Narcissa Cox Vanderlip, née Mabel Narcissa Cox (1879-1966) was an American suffragist.

She attended the University of Chicago, but left in her senior year to get married. On May 19, 1903, she married Frank A. Vanderlip in her home town of Chicago, Illinois. In 1905, they purchased Beechwood, on the Hudson in the hamlet of Scarborough, in Briarcliff Manor, New York. In 1910, Frank bought the nearby mansion Woodlea, although Narcissa prevented the family from moving, due to her preference of Beechwood over the grandiose Woodlea. In Beachwood in 1913 Narcissa and Frank founded the Scarborough School, the first Montessori school in the U.S. The Vanderlips also helped develop landmarks in Rancho Palos Verdes, notably Wayfarers Chapel, Marineland of the Pacific, Portuguese Bend Riding Club, Portuguese Bend Beach Club, Nansen Field, Marymount College and Chadwick School. During World War I they traveled America selling bonds to aid the war effort. They had six children - Charlotte, Narcissa, Virginia, Frank Jr., Kelvin and John.
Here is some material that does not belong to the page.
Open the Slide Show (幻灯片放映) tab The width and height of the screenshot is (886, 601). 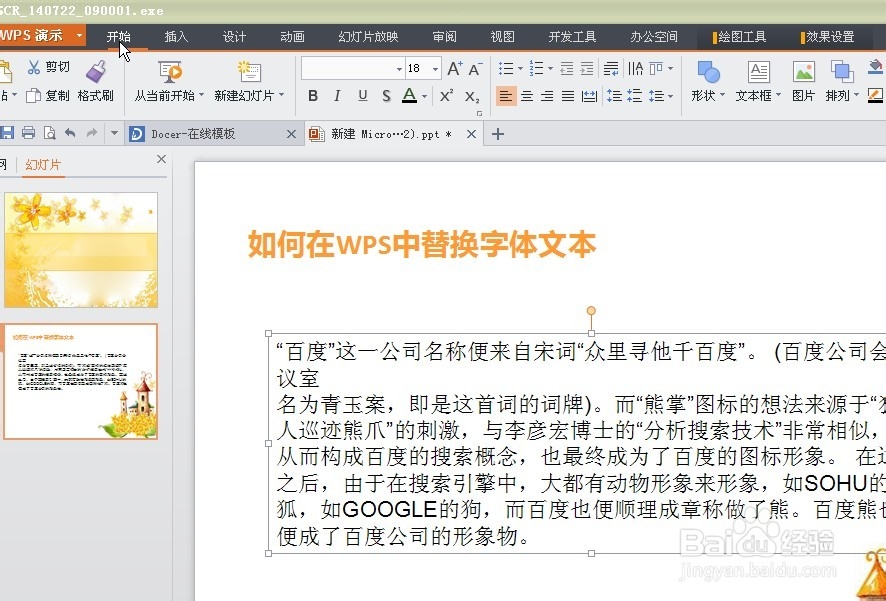coord(368,35)

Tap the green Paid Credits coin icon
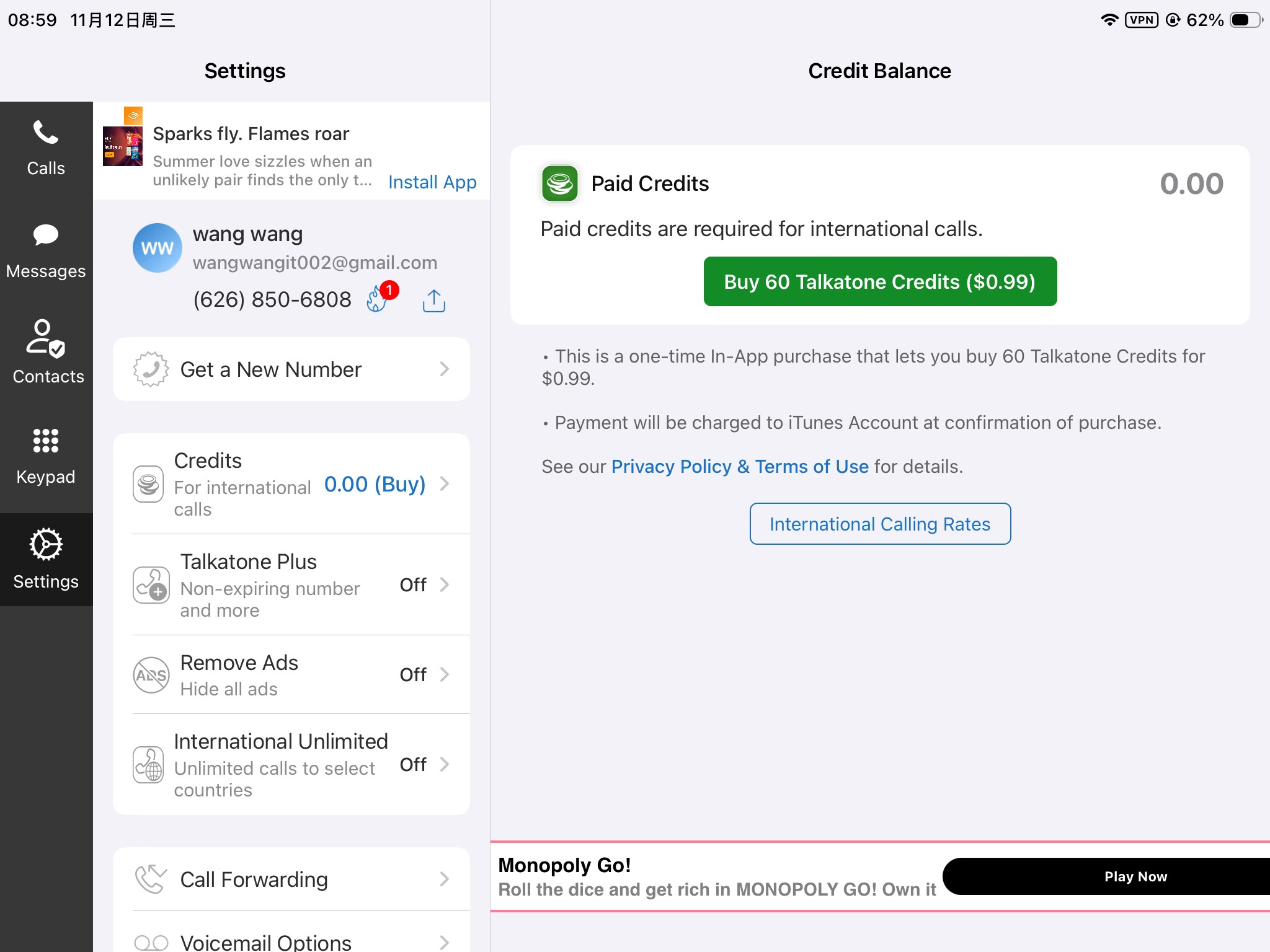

Narcissa was a leading New York suffragist and a co-founder of the New York State League of Women Voters. From 1919 to 1923 she chaired the New York State League of Women Voters. She also recruited Eleanor Roosevelt to join the League of Women Voters board of directors, having previously worked with her on wartime relief projects, and they were friends.

In 1929 she became the president of the New York Infirmary for Women and Children, which position she held for thirty-seven years.

A notable event associated with her concerns how, in 1934, Edward Bernays was asked to deal with women's apparent reluctance to buy Lucky Strikes because their green and red package clashed with standard female fashions. When Bernays suggested changing the package to a neutral color, George Washington Hill, head of the American Tobacco Company, refused, saying that he had already spent millions advertising the package. Bernays then endeavored to make green a fashionable color. The centerpiece of his efforts was the Green Ball, a social event at the Waldorf Astoria, hosted by Narcissa. The pretext for the ball and its unnamed underwriter was that proceeds would go to charity. Famous society women would attend wearing green dresses. Manufacturers and retailers of clothing and accessories were advised of the excitement growing around the color green. Intellectuals were enlisted to give highbrow talks on the theme of green. Before the ball had actually taken place, newspapers and magazines (encouraged in various ways by Bernays's office) had latched on to the idea that green was all the rage.